Combining Multiple Managers

You can stack managers in one with statement using commas.

with open("input.txt") as src, open("output.txt", "w") as dst:
    for line in src:
        dst.write(line.upper())

Both files are guaranteed to close. If you need to manage a dynamic number of managers, contextlib.ExitStack lets you push them on programmatically.

from contextlib import ExitStack

paths = ["a.txt", "b.txt", "c.txt"]
with ExitStack() as stack:
    files = [stack.enter_context(open(p)) for p in paths]
    # all files closed when the with block exits

Suppressing Exceptions Cleanly

contextlib.suppress is a tiny context manager that swallows a specific exception type. It is cleaner than an empty except block.

from contextlib import suppress
import os

with suppress(FileNotFoundError):
    os.remove("maybe-here.txt")

If the file doesn’t exist, nothing happens. If it does, it gets removed.

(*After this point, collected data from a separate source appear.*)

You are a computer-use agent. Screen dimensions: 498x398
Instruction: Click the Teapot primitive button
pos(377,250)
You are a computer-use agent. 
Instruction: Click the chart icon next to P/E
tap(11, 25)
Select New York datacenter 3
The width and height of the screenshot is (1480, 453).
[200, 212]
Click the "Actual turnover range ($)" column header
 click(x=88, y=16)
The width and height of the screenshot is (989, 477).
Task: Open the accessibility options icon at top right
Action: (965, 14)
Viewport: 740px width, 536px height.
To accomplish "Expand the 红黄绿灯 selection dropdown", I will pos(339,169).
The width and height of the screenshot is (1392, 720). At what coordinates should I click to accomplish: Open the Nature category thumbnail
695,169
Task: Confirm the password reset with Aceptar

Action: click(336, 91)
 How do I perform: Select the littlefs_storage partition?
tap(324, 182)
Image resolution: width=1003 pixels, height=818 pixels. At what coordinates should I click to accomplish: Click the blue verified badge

When to Reach for a Custom Context Manager

Any time you have a resource that needs deterministic cleanup, or a paired setup/teardown action — opening a network connection, starting and stopping a profiler, switching directories, patching configuration during a test — a context manager makes the intent obvious and the cleanup automatic.

Wrapping Up

with is one of Python’s most underrated features. Once you start writing your own context managers — either as classes or via contextlib.contextmanager — you stop worrying about forgotten cleanup and your code reads as a list of named scopes instead of a maze of try/finally.